The mean shoot diameter, length, as well as cumulative number of coppice shoots produced
per stump was higher in the single prune treatment for both species while the harvest
treatment resulted in high numbers of coppice shoots but with low average diameter and
length. Applying the growth rates of coppice shoots found in this study it can be assumed
that unmanaged coppice shoots will take approximately 5.5 years to reach a preferred
harvestable diameter of 4 cm, while single prune coppice shoots would take 3.3 years to
reach the preferred harvestable diameter. Diameter had more of an influence on the
predicted coppice biomass production of T. sericea while D. cinerea biomass prediction was
more influenced by shoot length. However, only diameter was used to compare the
prediction of coppice biomass with previously developed equations as these equations did
not consider length for predicting biomass of different components of trees.

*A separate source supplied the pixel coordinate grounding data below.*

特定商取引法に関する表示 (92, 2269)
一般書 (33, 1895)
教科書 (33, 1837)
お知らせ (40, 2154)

From the
derived models, the calculated biomass at the end of the study period as well as the
calculated biomass produced through the year was greatest for the control treatment. The
predicted dry shoot stem biomass at the harvestable diameter of 4 cm was 114.60 g for T.
sericea and 95.88 g for D. cinerea. From the findings of this study it is clear that post-harvest
management can be utilised to manipulate coppice response and biomass production.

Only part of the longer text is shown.